Performance regression in 1.82.0: high CPU usage for vmagent's graphite relabeling #3466

artli · 2022-12-08T23:48:39Z

Describe the bug
When we tried to upgrade our deployment from 1.81.2 to 1.84.0, we saw our vmagents' CPU consumption jump up considerably. This only happened to the vmagents that were relabeling graphite metrics being sent to their graphite TCP endpoints.

We pinpointed this regression to the update from 1.81.2 to 1.82.0 and condensed it to a simple reproducible example.

To Reproduce

Create a simple relabeling config of

- source_labels: [__name__]
  regex: '\w*'
  action: keep

(did not reproduce with .*)

Generate fake metrics with seq 1 2000000 | awk '{print $0, "0 0"}'
(did not reproduce with a constant name)

Pump these metrics into a vmagent's graphite TCP endpoint.

Here's a full script to reproduce:

#!/usr/bin/env bash

TEMPDIR=$(mktemp -d tmp.XXXXXXXXX | xargs realpath)
cd "${TEMPDIR}" || exit
trap "rm -r ${TEMPDIR}" EXIT

download () {
    package="$1"
    version="$2"
    url="https://github.com/VictoriaMetrics/VictoriaMetrics/releases/download/v${version}/${package}-linux-amd64-v${version}.tar.gz"
    curl --fail --location --remote-name "${url}"
}

VERSIONS=(1.81.2 1.82.0 1.84.0)

for version in "${VERSIONS[@]}"; do
    download "vmutils" "${version}"
done
download "victoria-metrics" "1.84.0"

for file in *.tar.gz; do
    tar -xzf "$file" --one-top-level
done

ingest () {
    version="$1"
    echo
    echo "${version}"
    rm -r victoria-metrics-data 2>/dev/null
    rm -r vmagent-remotewrite-data 2>/dev/null
    victoria-metrics-linux-amd64-v1.84.0/victoria-metrics-prod -httpListenAddr=:8428 2>/dev/null &
    vm_pid=$!
    vmutils-linux-amd64-v${version}/vmagent-prod -httpListenAddr=:8400 -graphiteListenAddr=:2000 -remoteWrite.url=http://127.0.0.1:8428/api/v1/write -remoteWrite.relabelConfig=relabel_config.yml 2>/dev/null &
    vmagent_pid=$!
    sleep 4
    time bash -c 'cat fake-metrics.txt | nc 127.0.0.1 2000'
    kill -9 "${vm_pid}"
    kill -9 "${vmagent_pid}"
    sleep 1
}

cat <<EOF >> relabel_config.yml
- source_labels: [__name__]
  regex: '\w*'
  action: keep
EOF

seq 1 2000000 | awk '{print $0, "0 0"}' > fake-metrics.txt

for version in "${VERSIONS[@]}"; do
    ingest "${version}"
done

For me ingestion takes on the order of a second on 1.81.2 and more than five seconds on later versions.

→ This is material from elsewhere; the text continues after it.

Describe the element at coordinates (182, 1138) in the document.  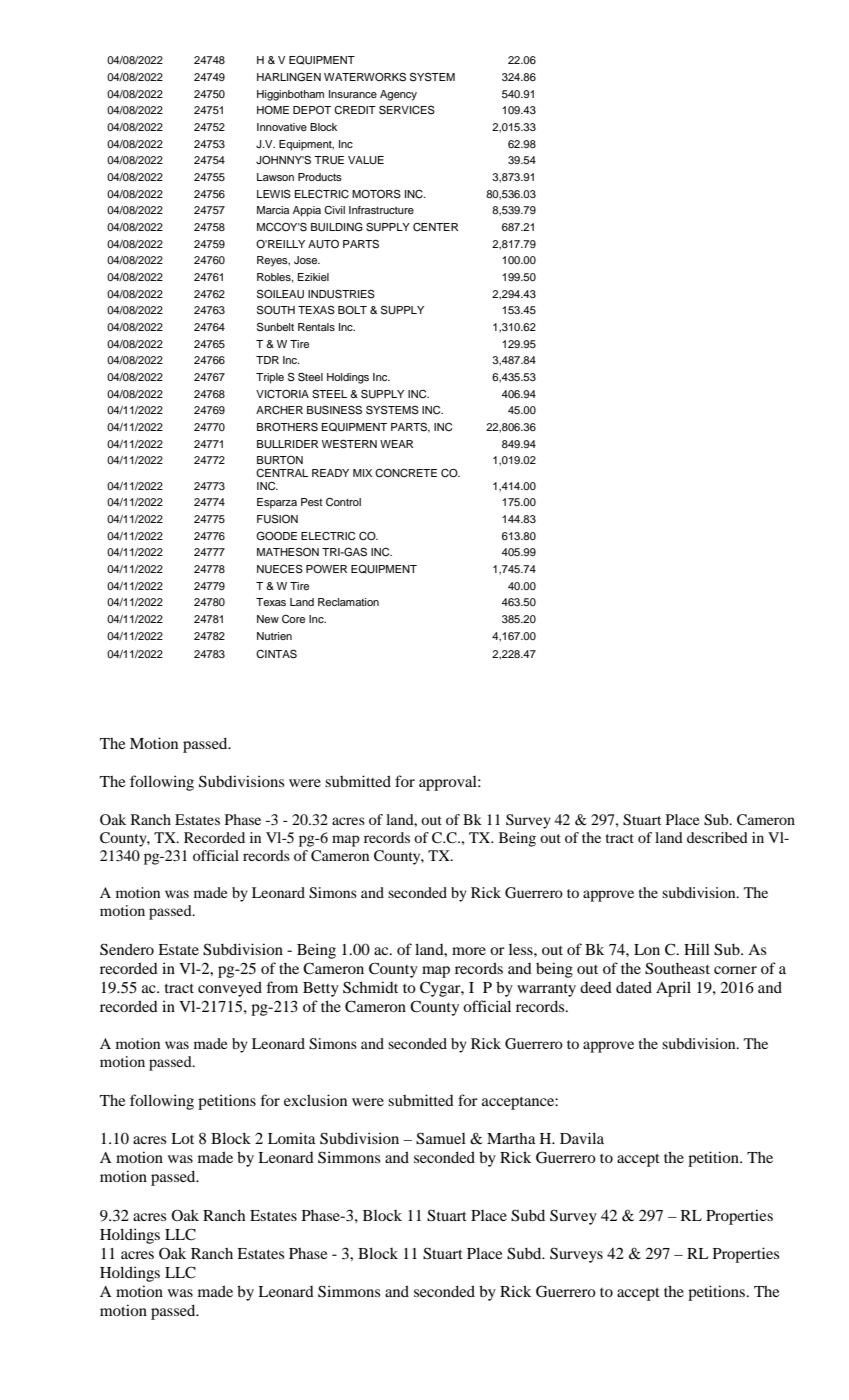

The text was updated successfully, but these errors were encountered:

valyala · 2022-12-10T11:44:37Z

@artli , thanks for filing the bugreport! It looks like your workload hit worst-case scenario for the relabeling optimization introduced in the commit a18d6d5 , which has been included in v1.82.0. This optimization caches the calculated value for a particular relabeling rule, which uses regex, so it returns the cached value instead of re-calculating it again via expensive regex. This optimization works the best when the number of unique label values (or unique metric names), which are used in the relabeling rules, is relatively low (e.g. less than 100K per label). This is quite common case in practice. For example, the usual summary number of unique metric names exported by frequently used Prometheus exporters doesn't exceed few thousands. The same applies to commonly used labels such as job, instance and pod.

In your case the number of unique metric names is quite big - the provided test generates 2M unique metric names. This completely breaks the optimization, since it caches results for up to 100K unique label values (or metric names) per each relabeling rule.

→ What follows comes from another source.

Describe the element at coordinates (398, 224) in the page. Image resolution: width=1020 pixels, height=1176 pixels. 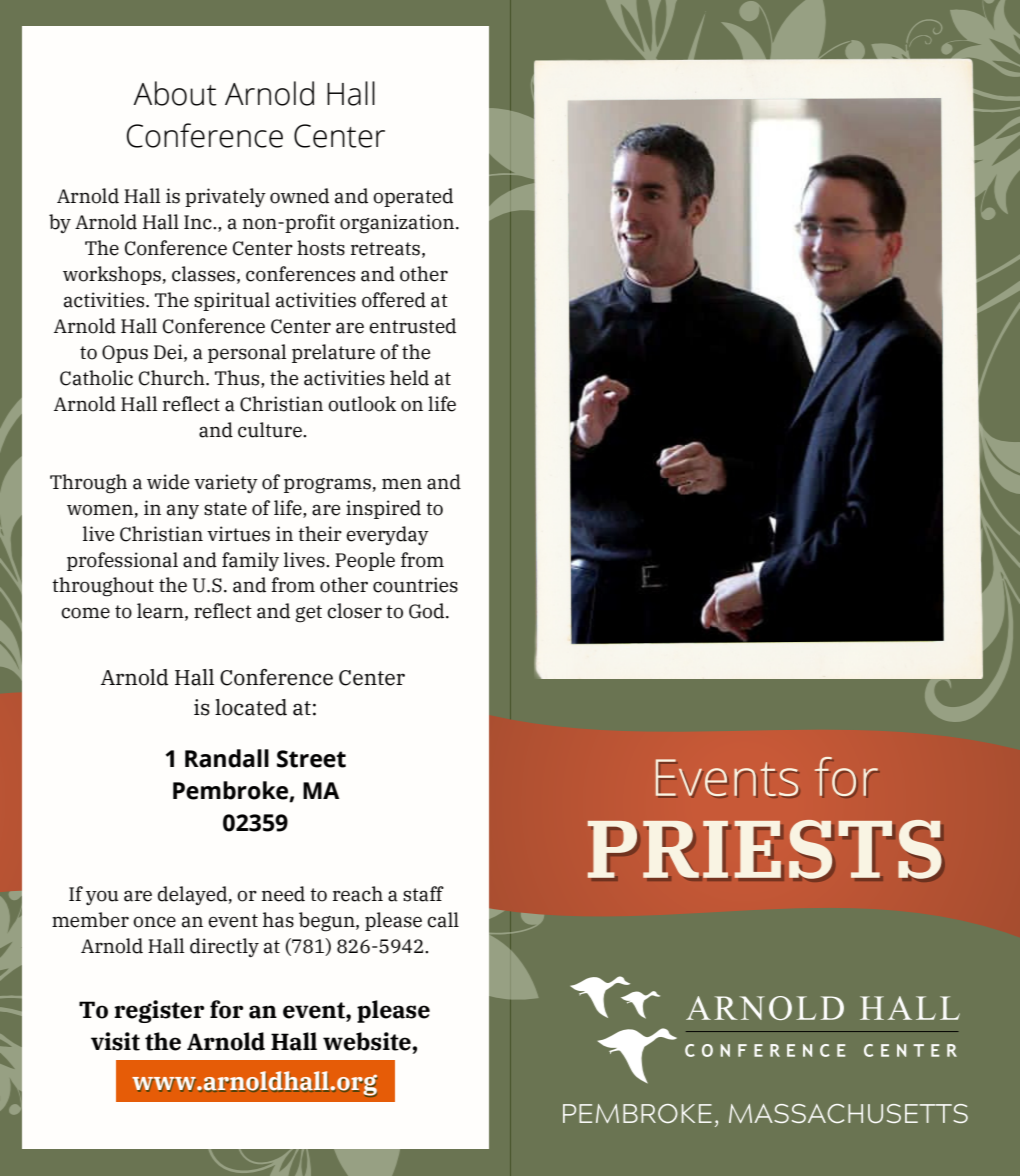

The workaround is to use graphite-style relabeling for Graphite metrics - it should work much faster than the traditional Prometheus-style relabeling. @artli , could you try using the Graphite-style relabeling and reporting whether it works faster for your case in v1.84.0?

valyala · 2022-12-10T11:51:11Z

hint: you can debug VictoriaMetrics relabeling rules (both Prometheus-style and Graphite-style) at https://play.victoriametrics.com/select/accounting/1/6a716b0f-38bc-4856-90ce-448fd713e3fe/metric-relabel-debug . This UI will be included in the next release of VictoriaMetrics. See this feature request for details.

…ssed during the last 5 minutes from FastStringMatcher.Match(), FastStringTransformer.Transform() and InternString() Previously only up to 100K results were cached. This could result in sub-optimal performance when more than 100K unique strings were actually used. For example, when the relabeling rule was applied to a million of unique Graphite metric names like in the #3466 This commit should reduce the long-term CPU usage for #3466 after all the unique Graphite metrics are registered in the FastStringMatcher.Transform() cache. It is expected that the number of unique strings, which are passed to FastStringMatcher.Match(), FastStringTransformer.Transform() and to InternString() during the last 5 minutes, is limited, so the function results fit memory. Otherwise OOM crash can occur. This should be the case for typical production workloads.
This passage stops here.